[[ Material provided open ]]

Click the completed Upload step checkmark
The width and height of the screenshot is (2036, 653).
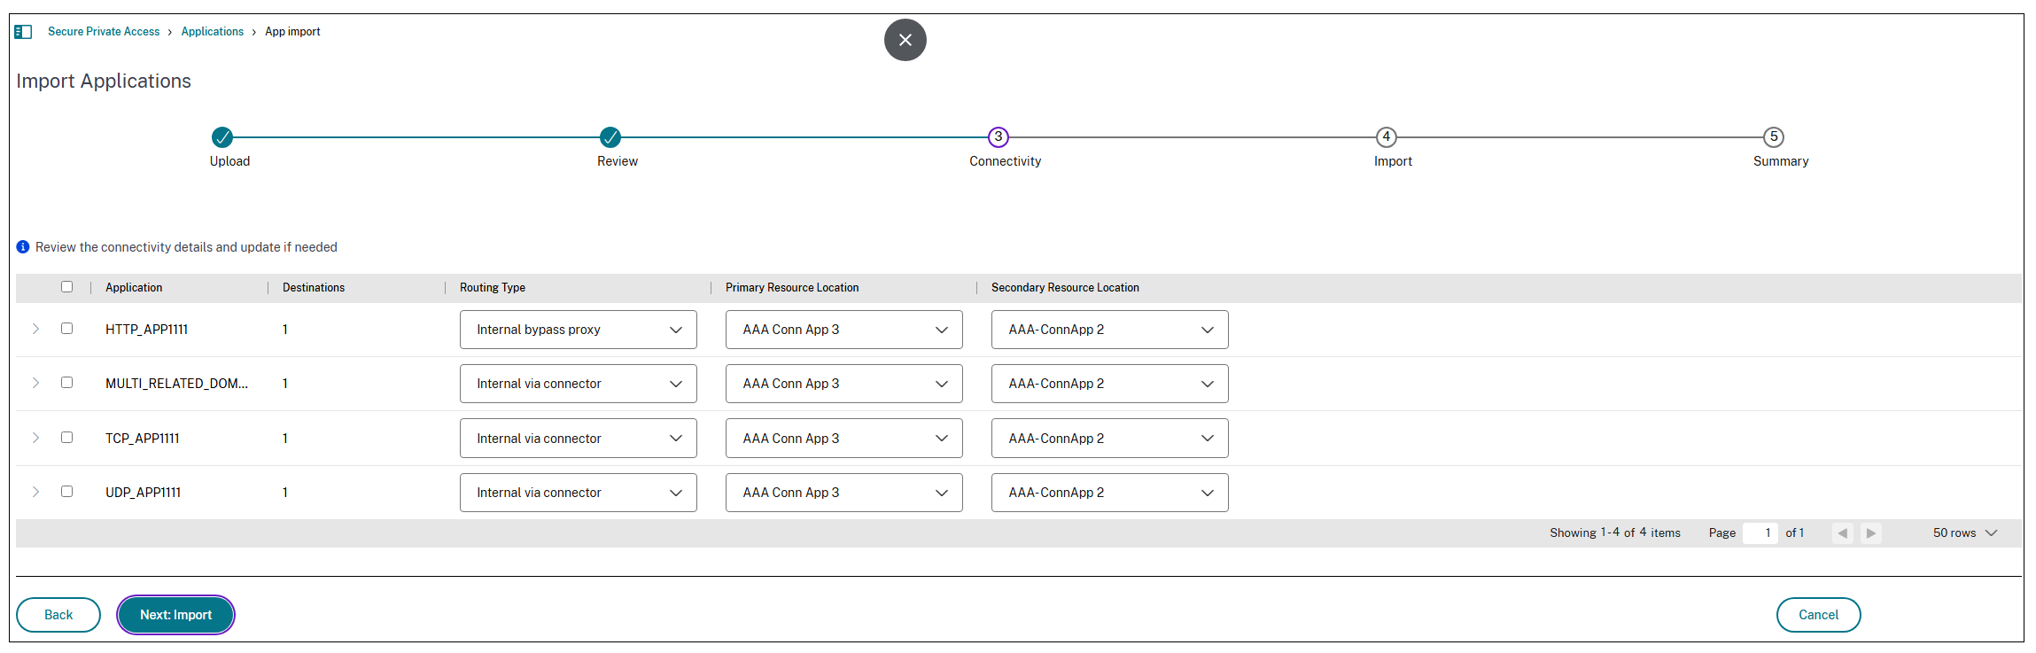pos(222,137)
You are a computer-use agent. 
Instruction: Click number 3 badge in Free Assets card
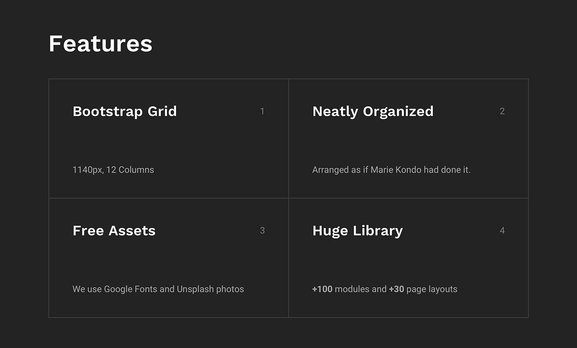(x=262, y=230)
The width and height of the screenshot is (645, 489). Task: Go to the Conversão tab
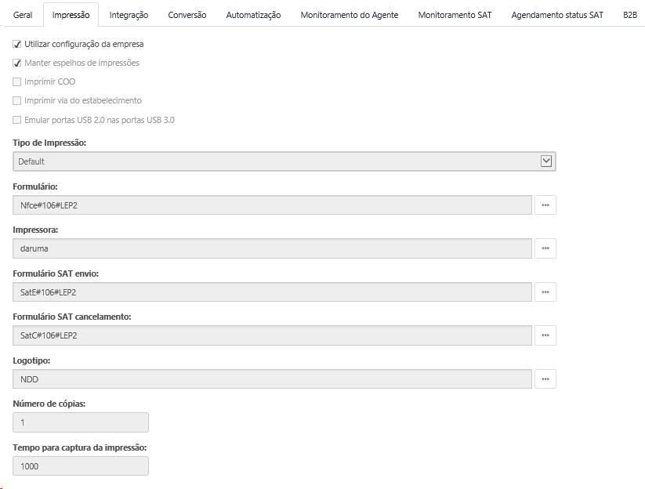click(x=187, y=15)
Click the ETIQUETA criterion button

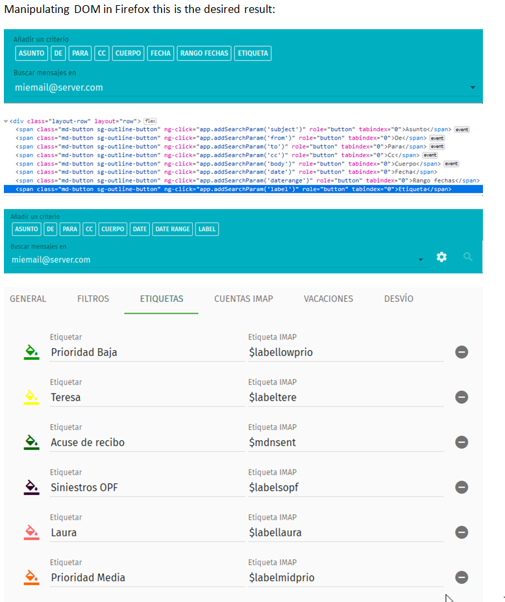(x=253, y=53)
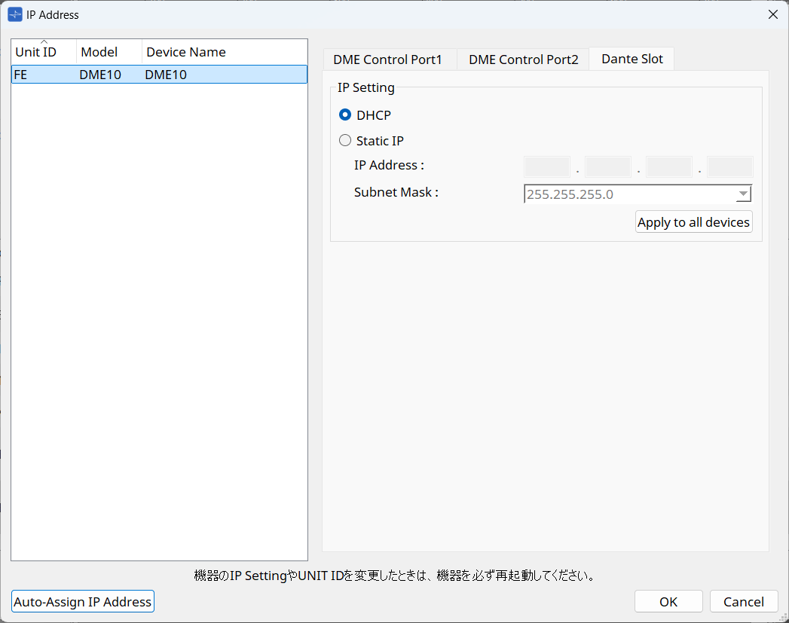The width and height of the screenshot is (789, 623).
Task: Switch to DME Control Port2 tab
Action: pos(523,60)
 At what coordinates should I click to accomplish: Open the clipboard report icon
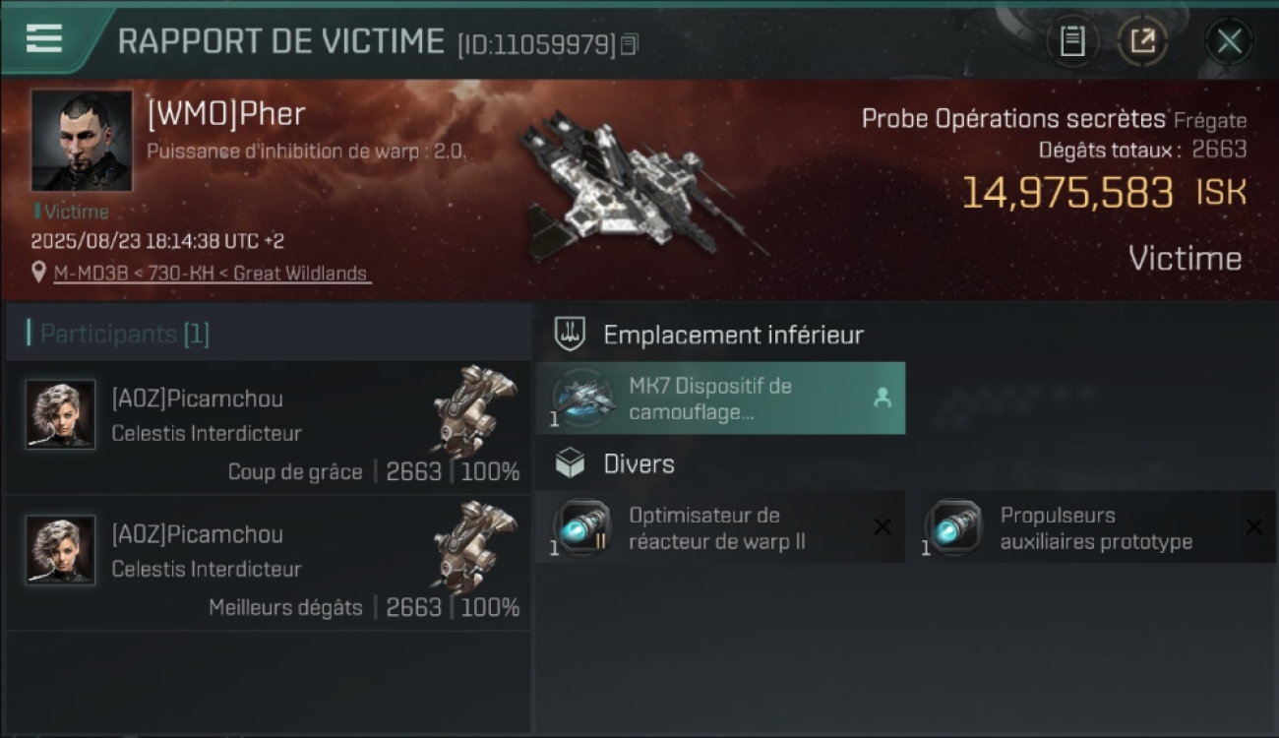pos(1071,41)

[[ Material provided closed ]]

• _Task goal_
When you reproduce the entries above, keep every word exactly and leave out each picture.

• _Exercise output_
Click the completed Upload step checkmark
The width and height of the screenshot is (2036, 653).
pos(222,137)
You are a computer-use agent. 
Instruction: Click number 3 badge in Free Assets card
(x=262, y=230)
The width and height of the screenshot is (645, 489). Task: Go to the Conversão tab
click(x=187, y=15)
Click the ETIQUETA criterion button

(x=253, y=53)
The width and height of the screenshot is (789, 623).
Task: Switch to DME Control Port2 tab
Action: pos(523,60)
 At what coordinates should I click to accomplish: Open the clipboard report icon
pos(1071,41)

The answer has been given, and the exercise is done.